South Koreans watch as Trump and Kim meet. Photo: Xinhua News Agency

The date June 30, 2019, became a landmark in US-North Korea relations when US President Donald Trump met North Korean Supreme Leader Kim Jong Un in Panmunjom in the demilitarized zone.

Trump then crossed the border and became the first US president to set foot on North Korean soil.

Trump meeting a North Korean leader on his turf may very likely have been an impromptu meeting, but judging from Kim’s reaction, it was not only approved but also seen positively in North Korea. Kim said the two leaders shaking hands at the border between North and South Korea was significant and the meeting would play a positive role in any future dialog.

Kim said the handshake between a North Korean and US leader suggested that things have changed. Trump stepped on North Korean soil, which shows America’s willingness to progress in terms of diplomacy.

Two other former US presidents set foot on North Korean soil, but did so after they finished their terms in office. Bill Clinton visited the country in August 2009 and Jimmy Carter visited twice, in June 1994 and August 2010. Trump was the first to visit while serving as president. Many say Trump made the move as he hopes to improve public opinion for his re-election in 2020.

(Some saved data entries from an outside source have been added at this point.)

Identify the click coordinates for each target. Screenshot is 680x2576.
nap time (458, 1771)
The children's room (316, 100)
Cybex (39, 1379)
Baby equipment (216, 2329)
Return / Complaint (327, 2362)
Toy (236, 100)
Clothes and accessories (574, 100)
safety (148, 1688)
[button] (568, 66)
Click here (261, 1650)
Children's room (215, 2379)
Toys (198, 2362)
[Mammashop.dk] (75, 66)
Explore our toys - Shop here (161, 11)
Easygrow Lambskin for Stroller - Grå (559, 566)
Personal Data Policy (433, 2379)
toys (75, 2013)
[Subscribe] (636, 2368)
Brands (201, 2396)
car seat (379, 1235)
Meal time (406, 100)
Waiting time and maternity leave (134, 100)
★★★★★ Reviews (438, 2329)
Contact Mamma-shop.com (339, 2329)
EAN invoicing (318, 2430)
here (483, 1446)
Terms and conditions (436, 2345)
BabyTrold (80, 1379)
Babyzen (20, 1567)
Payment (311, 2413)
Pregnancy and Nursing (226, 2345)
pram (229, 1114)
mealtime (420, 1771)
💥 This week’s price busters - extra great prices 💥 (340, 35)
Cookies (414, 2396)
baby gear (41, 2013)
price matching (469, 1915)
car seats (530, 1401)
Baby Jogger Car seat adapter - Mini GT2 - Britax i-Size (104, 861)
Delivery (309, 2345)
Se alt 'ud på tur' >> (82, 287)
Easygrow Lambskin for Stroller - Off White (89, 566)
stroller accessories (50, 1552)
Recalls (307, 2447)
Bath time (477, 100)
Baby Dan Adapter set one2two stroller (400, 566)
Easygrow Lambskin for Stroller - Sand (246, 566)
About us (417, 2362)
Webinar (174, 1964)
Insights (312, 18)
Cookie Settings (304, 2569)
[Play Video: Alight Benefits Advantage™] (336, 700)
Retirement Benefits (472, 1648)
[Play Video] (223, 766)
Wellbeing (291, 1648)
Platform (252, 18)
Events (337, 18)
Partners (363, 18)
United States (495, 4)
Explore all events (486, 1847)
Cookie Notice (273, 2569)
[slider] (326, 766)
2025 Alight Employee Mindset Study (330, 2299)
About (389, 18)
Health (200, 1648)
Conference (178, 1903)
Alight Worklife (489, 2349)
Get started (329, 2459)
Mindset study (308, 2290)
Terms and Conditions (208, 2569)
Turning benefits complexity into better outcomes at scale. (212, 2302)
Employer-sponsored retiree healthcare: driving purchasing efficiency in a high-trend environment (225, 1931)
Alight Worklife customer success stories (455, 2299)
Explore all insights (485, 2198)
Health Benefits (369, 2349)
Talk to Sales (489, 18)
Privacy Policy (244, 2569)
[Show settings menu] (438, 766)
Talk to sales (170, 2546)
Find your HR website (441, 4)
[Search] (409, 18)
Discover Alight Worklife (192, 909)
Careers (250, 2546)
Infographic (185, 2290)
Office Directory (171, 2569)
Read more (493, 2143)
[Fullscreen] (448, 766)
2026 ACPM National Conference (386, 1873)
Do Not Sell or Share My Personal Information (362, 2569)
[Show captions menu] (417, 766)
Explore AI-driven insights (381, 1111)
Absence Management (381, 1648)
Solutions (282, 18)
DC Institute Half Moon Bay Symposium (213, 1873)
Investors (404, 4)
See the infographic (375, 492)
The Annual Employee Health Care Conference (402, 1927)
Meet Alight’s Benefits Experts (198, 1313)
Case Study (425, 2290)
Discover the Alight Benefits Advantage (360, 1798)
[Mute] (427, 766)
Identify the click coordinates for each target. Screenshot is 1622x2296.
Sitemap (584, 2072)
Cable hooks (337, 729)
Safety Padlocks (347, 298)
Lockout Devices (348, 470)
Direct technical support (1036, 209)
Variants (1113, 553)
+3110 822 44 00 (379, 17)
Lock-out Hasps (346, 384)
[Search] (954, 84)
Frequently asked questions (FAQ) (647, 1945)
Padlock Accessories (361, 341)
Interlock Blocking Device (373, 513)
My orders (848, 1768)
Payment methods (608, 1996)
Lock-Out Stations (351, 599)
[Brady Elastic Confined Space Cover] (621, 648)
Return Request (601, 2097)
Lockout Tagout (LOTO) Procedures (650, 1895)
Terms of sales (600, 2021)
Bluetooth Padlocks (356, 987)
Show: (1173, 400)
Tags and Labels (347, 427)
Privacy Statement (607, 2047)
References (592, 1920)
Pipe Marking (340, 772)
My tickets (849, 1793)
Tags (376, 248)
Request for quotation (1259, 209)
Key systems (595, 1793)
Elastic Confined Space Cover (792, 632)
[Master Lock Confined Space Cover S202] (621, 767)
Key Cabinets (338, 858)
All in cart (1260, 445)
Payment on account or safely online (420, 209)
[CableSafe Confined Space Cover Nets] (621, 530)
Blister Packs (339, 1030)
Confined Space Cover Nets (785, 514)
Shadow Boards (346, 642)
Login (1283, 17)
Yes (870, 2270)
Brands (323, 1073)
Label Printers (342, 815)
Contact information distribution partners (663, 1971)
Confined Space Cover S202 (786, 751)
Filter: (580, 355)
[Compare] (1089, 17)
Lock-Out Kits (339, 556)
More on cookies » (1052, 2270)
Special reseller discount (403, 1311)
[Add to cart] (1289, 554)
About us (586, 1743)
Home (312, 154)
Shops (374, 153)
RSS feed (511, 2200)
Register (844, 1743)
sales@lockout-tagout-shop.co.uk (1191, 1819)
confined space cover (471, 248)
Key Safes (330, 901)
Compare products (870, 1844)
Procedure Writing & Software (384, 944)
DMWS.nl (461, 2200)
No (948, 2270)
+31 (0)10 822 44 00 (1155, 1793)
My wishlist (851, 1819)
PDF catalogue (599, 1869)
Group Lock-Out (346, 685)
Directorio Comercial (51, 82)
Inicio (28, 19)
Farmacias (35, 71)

However, can this sudden and unclear diplomacy in Northeast Asia produce tangible results? This is beyond the field of public opinion and people are most concerned about the future of Northeast Asia.

Trump stated that the US would form a task force to continue talks with North Korea. The task force would be set up within the next two to three weeks under the leadership of Secretary of State Mike Pompeo. Pompeo handpicked the members of the task force, who were also agreed under a package of representatives from North Korea as well.

North Korea’s recent cold attitude to the US was mainly due to their dissatisfaction with Pompeo, National Security Adviser Bolton and other officials, as the North Koreans believed they were prejudiced against them during negotiations. The task force was reorganized as Trump agreed to let “the most trusted people to come forward during negotiations.”

It is obvious that by introducing new faces to the talks, Trump wants the negotiations to continue. However, there are still many differences between the two countries regarding the nuclear talks.

Sure, the “historic handshake” may be a highlight in terms of public opinion, but the longevity of that depends on if an historical outcome can be reached that affects the future of the Korean Peninsula.

Trump has pointed out that he will not be rushing to make progress but may lift or ease economic sanctions on North Korea at some point. All in all, the ultimate goal for Trump is to turn the nuclear talks into an asset for his 2020 campaign.